### The task
Quote all of the entries word for word.

### Dataset records
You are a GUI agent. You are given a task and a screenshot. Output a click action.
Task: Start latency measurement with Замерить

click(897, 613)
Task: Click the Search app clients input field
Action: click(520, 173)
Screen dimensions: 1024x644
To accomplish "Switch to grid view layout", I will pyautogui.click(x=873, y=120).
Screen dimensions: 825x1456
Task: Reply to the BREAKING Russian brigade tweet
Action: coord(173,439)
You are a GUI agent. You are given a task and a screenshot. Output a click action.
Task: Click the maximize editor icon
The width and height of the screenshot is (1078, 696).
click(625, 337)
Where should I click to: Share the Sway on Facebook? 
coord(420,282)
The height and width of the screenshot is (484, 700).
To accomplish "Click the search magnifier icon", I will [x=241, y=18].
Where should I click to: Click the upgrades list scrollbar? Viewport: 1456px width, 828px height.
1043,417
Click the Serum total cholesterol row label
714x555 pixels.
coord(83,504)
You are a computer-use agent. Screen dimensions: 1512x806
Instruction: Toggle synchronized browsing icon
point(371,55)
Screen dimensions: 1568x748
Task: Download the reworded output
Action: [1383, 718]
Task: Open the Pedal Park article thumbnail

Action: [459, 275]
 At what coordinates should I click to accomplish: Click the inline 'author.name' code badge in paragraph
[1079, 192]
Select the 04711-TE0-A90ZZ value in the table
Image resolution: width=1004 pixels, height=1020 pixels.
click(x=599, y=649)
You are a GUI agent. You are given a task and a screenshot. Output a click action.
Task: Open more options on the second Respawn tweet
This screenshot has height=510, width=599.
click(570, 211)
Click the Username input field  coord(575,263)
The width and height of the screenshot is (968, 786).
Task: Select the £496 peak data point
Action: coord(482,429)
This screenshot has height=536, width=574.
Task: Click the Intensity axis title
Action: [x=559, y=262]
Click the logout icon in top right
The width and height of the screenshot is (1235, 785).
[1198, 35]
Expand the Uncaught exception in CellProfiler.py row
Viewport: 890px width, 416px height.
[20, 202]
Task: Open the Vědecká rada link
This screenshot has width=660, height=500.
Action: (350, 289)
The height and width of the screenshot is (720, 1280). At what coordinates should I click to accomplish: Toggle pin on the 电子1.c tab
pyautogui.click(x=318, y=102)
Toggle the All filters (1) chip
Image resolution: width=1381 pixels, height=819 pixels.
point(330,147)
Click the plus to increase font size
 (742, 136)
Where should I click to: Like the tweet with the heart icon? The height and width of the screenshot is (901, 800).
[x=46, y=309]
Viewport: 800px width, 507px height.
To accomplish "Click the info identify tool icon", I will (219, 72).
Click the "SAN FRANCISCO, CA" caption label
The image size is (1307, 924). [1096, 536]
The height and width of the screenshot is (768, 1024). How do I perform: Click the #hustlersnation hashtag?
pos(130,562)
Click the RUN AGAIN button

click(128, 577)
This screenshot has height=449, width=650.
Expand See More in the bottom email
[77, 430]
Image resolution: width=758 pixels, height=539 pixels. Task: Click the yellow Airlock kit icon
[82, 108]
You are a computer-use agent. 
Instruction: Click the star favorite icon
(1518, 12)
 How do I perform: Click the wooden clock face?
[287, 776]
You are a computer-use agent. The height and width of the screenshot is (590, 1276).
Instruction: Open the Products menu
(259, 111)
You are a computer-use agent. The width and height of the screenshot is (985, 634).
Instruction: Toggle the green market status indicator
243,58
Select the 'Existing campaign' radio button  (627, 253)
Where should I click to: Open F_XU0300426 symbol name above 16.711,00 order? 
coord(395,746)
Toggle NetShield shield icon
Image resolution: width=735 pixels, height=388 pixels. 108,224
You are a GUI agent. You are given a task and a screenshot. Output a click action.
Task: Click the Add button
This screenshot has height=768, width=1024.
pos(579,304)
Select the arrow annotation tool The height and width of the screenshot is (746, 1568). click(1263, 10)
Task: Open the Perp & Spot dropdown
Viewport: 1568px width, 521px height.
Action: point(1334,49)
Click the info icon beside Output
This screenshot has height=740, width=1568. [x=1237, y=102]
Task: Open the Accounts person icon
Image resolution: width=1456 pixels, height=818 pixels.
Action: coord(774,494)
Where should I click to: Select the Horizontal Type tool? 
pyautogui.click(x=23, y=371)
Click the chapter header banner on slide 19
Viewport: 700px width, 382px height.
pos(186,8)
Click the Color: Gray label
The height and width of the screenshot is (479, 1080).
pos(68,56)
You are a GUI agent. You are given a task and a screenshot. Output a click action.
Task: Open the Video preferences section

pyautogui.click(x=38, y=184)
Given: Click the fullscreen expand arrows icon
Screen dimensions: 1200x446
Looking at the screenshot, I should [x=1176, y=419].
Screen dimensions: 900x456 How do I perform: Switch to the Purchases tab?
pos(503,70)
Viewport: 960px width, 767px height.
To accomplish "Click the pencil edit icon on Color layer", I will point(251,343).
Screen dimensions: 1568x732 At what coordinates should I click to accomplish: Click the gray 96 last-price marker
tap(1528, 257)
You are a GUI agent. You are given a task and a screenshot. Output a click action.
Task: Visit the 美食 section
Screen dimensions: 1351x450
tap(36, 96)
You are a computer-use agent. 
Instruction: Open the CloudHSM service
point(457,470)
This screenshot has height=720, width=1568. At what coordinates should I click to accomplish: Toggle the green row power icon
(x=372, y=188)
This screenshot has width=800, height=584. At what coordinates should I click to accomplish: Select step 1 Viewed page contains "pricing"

### Solution to this exercise
You are a GUI agent. You are given a task and a screenshot. Output a click action.
Task: Start latency measurement with Замерить

click(897, 613)
Task: Click the Search app clients input field
Action: click(520, 173)
Screen dimensions: 1024x644
To accomplish "Switch to grid view layout", I will pyautogui.click(x=873, y=120).
Screen dimensions: 825x1456
Task: Reply to the BREAKING Russian brigade tweet
Action: coord(173,439)
You are a GUI agent. You are given a task and a screenshot. Output a click action.
Task: Click the maximize editor icon
The width and height of the screenshot is (1078, 696).
click(625, 337)
Where should I click to: Share the Sway on Facebook? 
coord(420,282)
The height and width of the screenshot is (484, 700).
To accomplish "Click the search magnifier icon", I will [x=241, y=18].
Where should I click to: Click the upgrades list scrollbar? Viewport: 1456px width, 828px height.
1043,417
Click the Serum total cholesterol row label
714x555 pixels.
coord(83,504)
You are a computer-use agent. Screen dimensions: 1512x806
Instruction: Toggle synchronized browsing icon
point(371,55)
Screen dimensions: 1568x748
Task: Download the reworded output
Action: [1383, 718]
Task: Open the Pedal Park article thumbnail

Action: [459, 275]
 At what coordinates should I click to accomplish: Click the inline 'author.name' code badge in paragraph
[1079, 192]
Select the 04711-TE0-A90ZZ value in the table
Image resolution: width=1004 pixels, height=1020 pixels.
click(x=599, y=649)
You are a GUI agent. You are given a task and a screenshot. Output a click action.
Task: Open more options on the second Respawn tweet
This screenshot has height=510, width=599.
click(570, 211)
Click the Username input field  coord(575,263)
The width and height of the screenshot is (968, 786).
Task: Select the £496 peak data point
Action: coord(482,429)
This screenshot has height=536, width=574.
Task: Click the Intensity axis title
Action: [x=559, y=262]
Click the logout icon in top right
The width and height of the screenshot is (1235, 785).
[1198, 35]
Expand the Uncaught exception in CellProfiler.py row
Viewport: 890px width, 416px height.
[20, 202]
Task: Open the Vědecká rada link
This screenshot has width=660, height=500.
Action: (350, 289)
The height and width of the screenshot is (720, 1280). At what coordinates should I click to accomplish: Toggle pin on the 电子1.c tab
pyautogui.click(x=318, y=102)
Toggle the All filters (1) chip
Image resolution: width=1381 pixels, height=819 pixels.
point(330,147)
Click the plus to increase font size
 (742, 136)
Where should I click to: Like the tweet with the heart icon? The height and width of the screenshot is (901, 800).
[x=46, y=309]
Viewport: 800px width, 507px height.
To accomplish "Click the info identify tool icon", I will (219, 72).
Click the "SAN FRANCISCO, CA" caption label
The image size is (1307, 924). [1096, 536]
The height and width of the screenshot is (768, 1024). How do I perform: Click the #hustlersnation hashtag?
pos(130,562)
Click the RUN AGAIN button

click(128, 577)
This screenshot has height=449, width=650.
Expand See More in the bottom email
[77, 430]
Image resolution: width=758 pixels, height=539 pixels. Task: Click the yellow Airlock kit icon
[82, 108]
You are a computer-use agent. 
Instruction: Click the star favorite icon
(1518, 12)
 How do I perform: Click the wooden clock face?
[287, 776]
You are a computer-use agent. The height and width of the screenshot is (590, 1276).
Instruction: Open the Products menu
(259, 111)
You are a computer-use agent. The width and height of the screenshot is (985, 634).
Instruction: Toggle the green market status indicator
243,58
Select the 'Existing campaign' radio button  (627, 253)
Where should I click to: Open F_XU0300426 symbol name above 16.711,00 order? 
coord(395,746)
Toggle NetShield shield icon
Image resolution: width=735 pixels, height=388 pixels. 108,224
You are a GUI agent. You are given a task and a screenshot. Output a click action.
Task: Click the Add button
This screenshot has height=768, width=1024.
pos(579,304)
Select the arrow annotation tool The height and width of the screenshot is (746, 1568). click(1263, 10)
Task: Open the Perp & Spot dropdown
Viewport: 1568px width, 521px height.
Action: point(1334,49)
Click the info icon beside Output
This screenshot has height=740, width=1568. [x=1237, y=102]
Task: Open the Accounts person icon
Image resolution: width=1456 pixels, height=818 pixels.
Action: coord(774,494)
Where should I click to: Select the Horizontal Type tool? 
pyautogui.click(x=23, y=371)
Click the chapter header banner on slide 19
Viewport: 700px width, 382px height.
pos(186,8)
Click the Color: Gray label
The height and width of the screenshot is (479, 1080).
pos(68,56)
You are a GUI agent. You are given a task and a screenshot. Output a click action.
Task: Open the Video preferences section

pyautogui.click(x=38, y=184)
Given: Click the fullscreen expand arrows icon
Screen dimensions: 1200x446
Looking at the screenshot, I should [x=1176, y=419].
Screen dimensions: 900x456 How do I perform: Switch to the Purchases tab?
pos(503,70)
Viewport: 960px width, 767px height.
To accomplish "Click the pencil edit icon on Color layer", I will point(251,343).
Screen dimensions: 1568x732 At what coordinates should I click to accomplish: Click the gray 96 last-price marker
tap(1528, 257)
You are a GUI agent. You are given a task and a screenshot. Output a click action.
Task: Visit the 美食 section
Screen dimensions: 1351x450
tap(36, 96)
You are a computer-use agent. 
Instruction: Open the CloudHSM service
point(457,470)
This screenshot has height=720, width=1568. At what coordinates should I click to accomplish: Toggle the green row power icon
(x=372, y=188)
This screenshot has width=800, height=584. At what coordinates should I click to accomplish: Select step 1 Viewed page contains "pricing"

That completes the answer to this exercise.